[Item position entries]
+ + + +

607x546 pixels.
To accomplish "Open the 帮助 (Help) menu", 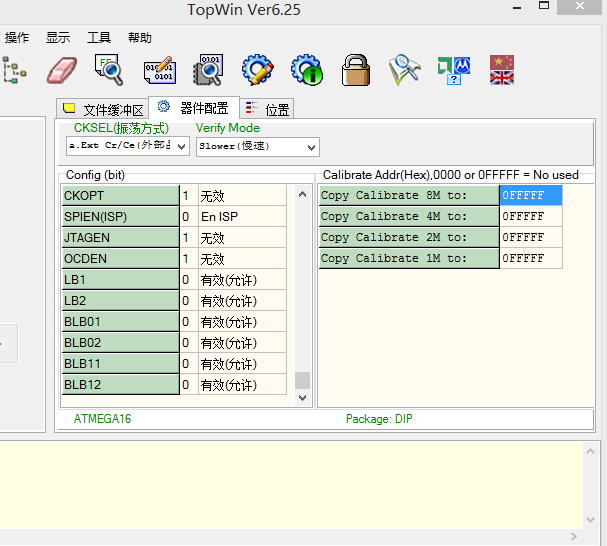I will pos(140,38).
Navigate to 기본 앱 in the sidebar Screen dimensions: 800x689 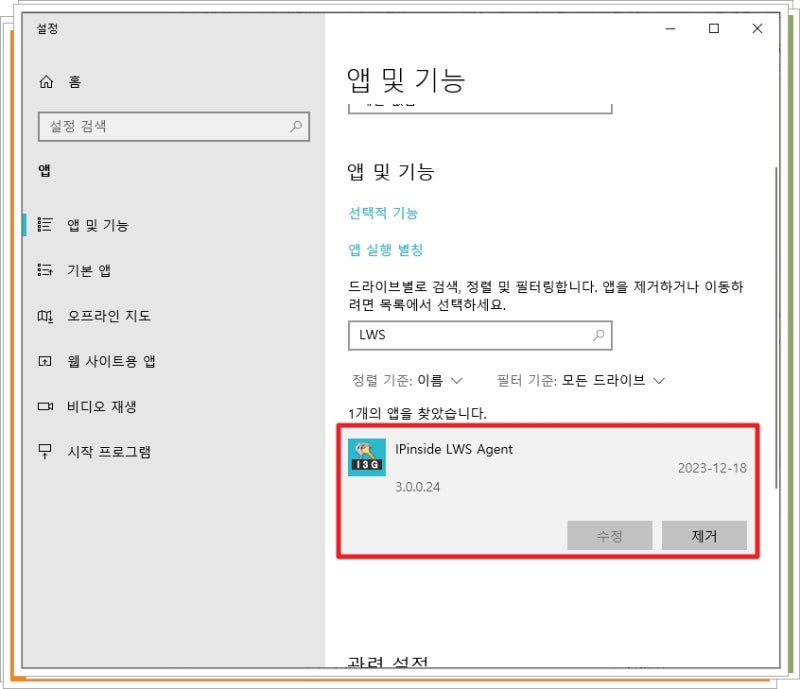pos(90,270)
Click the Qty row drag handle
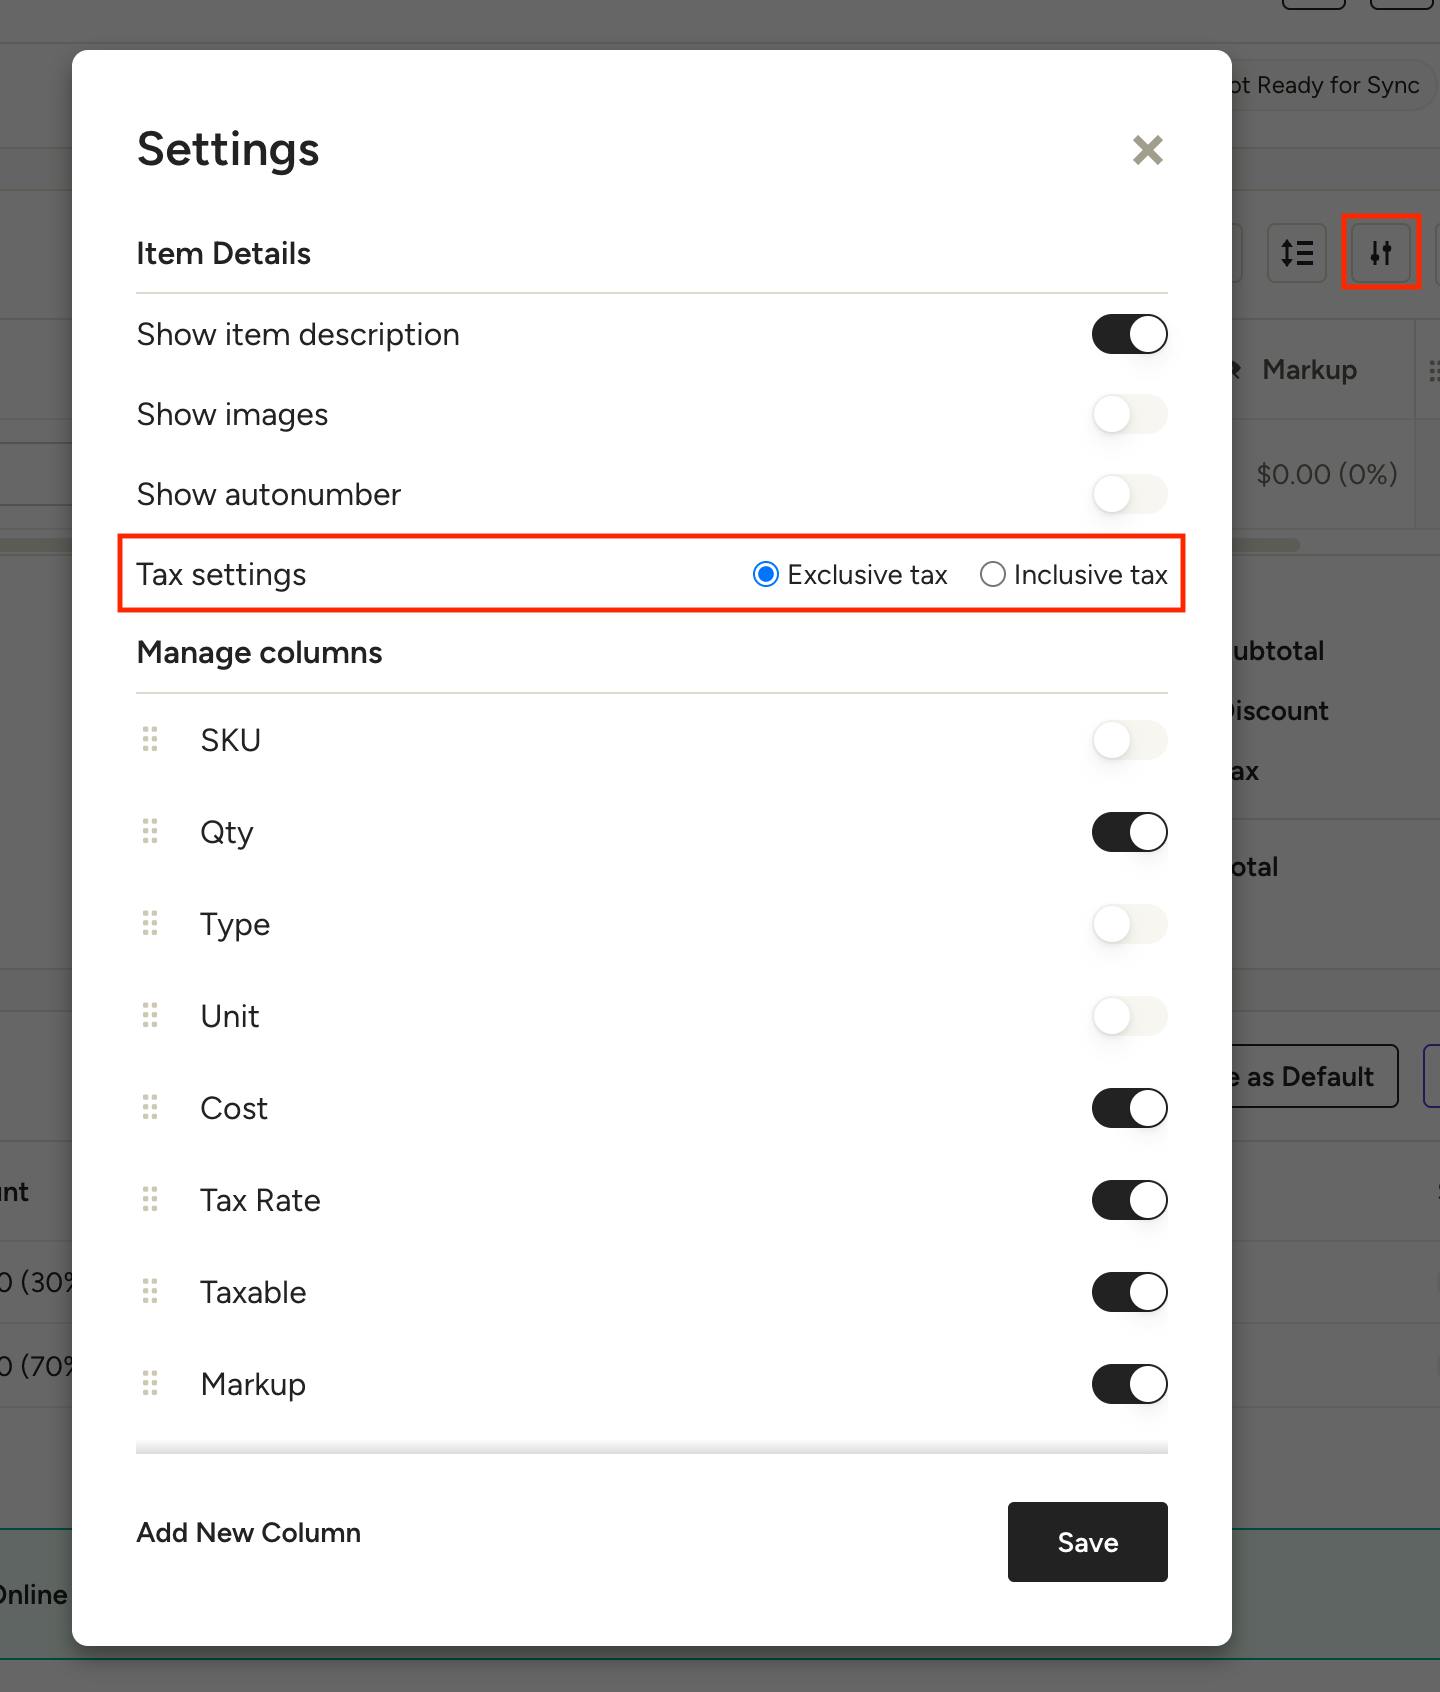The height and width of the screenshot is (1692, 1440). [150, 831]
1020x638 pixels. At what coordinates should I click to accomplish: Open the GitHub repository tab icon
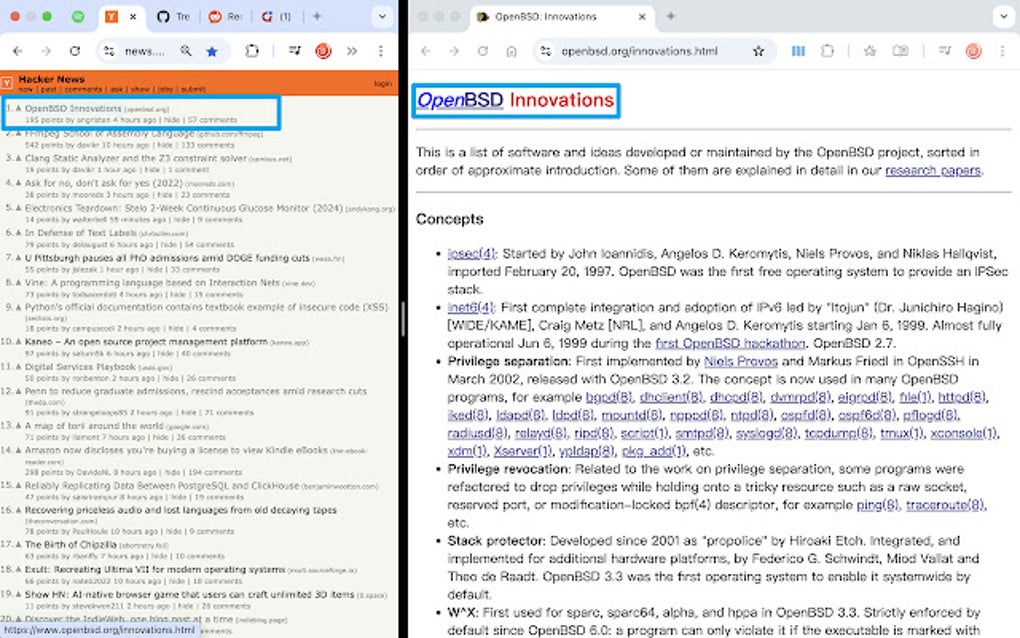click(165, 16)
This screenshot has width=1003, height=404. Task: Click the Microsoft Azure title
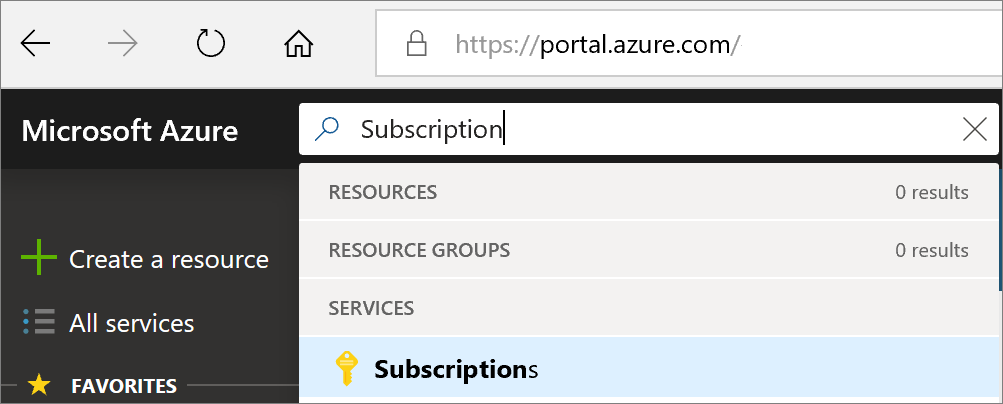130,131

+ + + +

### The exercise
Copy out the entries word for word, from the line containing "Click the Qty row drag handle" through the end of the entries, both included. Leave the pictures out of your copy.

### Solution to this exercise
Click the Qty row drag handle
The height and width of the screenshot is (1692, 1440). [150, 831]
1020x638 pixels. At what coordinates should I click to accomplish: Open the GitHub repository tab icon
click(165, 16)
This screenshot has width=1003, height=404. Task: Click the Microsoft Azure title
130,131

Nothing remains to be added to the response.